The Textual Foundations of Honoring One’s Parents

If honoring one’s parents and raising one’s children were simple tasks, then the Torah might well have skipped over the stories of the conflicted families of Genesis.

And, indeed, thousands of years later, contemporary Jewish families still contend with the very same challenges described in the Bible—issues such as sibling rivalry, parental favoritism, and tension between generations—as well as with a wide variety of modern developments that only add more stress to those same relationships: geographic separation, cultural and religious assimilation, high divorce rates, and a popular culture that promotes addictive and selfish behavior.
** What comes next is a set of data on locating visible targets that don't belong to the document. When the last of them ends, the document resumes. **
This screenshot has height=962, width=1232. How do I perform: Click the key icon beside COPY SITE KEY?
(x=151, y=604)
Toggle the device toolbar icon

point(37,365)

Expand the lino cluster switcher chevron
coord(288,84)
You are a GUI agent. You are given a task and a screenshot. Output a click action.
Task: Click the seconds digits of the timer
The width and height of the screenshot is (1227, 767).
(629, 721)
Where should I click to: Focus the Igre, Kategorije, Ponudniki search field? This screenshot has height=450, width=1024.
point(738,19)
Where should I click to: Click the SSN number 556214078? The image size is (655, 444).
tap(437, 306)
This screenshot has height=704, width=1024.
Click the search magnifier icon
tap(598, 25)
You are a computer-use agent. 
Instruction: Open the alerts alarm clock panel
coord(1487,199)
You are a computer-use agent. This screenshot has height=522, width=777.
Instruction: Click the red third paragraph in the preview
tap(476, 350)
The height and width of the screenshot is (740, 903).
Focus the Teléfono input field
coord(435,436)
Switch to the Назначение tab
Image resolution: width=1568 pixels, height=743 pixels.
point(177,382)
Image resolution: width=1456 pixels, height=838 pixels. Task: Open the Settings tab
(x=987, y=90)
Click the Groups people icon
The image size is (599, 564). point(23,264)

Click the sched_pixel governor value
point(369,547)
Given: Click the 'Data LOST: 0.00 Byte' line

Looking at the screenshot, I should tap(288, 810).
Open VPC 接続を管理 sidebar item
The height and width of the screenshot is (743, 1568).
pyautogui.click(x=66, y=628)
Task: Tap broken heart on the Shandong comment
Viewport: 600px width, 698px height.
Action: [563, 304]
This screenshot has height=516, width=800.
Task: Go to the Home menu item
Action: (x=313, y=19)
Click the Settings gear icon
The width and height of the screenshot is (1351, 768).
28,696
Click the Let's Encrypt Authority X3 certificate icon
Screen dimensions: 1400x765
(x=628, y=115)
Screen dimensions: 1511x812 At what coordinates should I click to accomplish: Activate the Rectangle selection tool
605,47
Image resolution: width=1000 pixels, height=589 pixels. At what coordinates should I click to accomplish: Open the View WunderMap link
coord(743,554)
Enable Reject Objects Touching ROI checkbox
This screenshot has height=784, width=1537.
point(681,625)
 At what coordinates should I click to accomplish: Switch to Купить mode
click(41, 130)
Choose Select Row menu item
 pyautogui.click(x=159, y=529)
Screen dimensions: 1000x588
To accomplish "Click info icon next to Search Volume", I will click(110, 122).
Against this challenging backdrop, Judaism continues to promote an ideal family portrait of committed, loving parents and respectful, devoted children.

Although this portrait may not be congruent with the inevitable experience of all modern families, Judaism is very practical in the guidance it offers to strengthen family bonds for the benefit of parents and children alike.

The Commandment to Honor One’s Parents

As Moses descended from Mount Sinai bearing the Ten Commandments, rabbinic tradition imagined one tablet to contain five statements intended to govern our relationship with God, while the second recorded five brief laws governing relations between people.

Oddly, the fifth commandment, “You shall honor your father and mother,” was included on the first tablet.

Long ago, the rabbis understood this apparent error of placement to suggest a profound truth: that honoring one’s parents is to be understood essentially as an act of worshiping God.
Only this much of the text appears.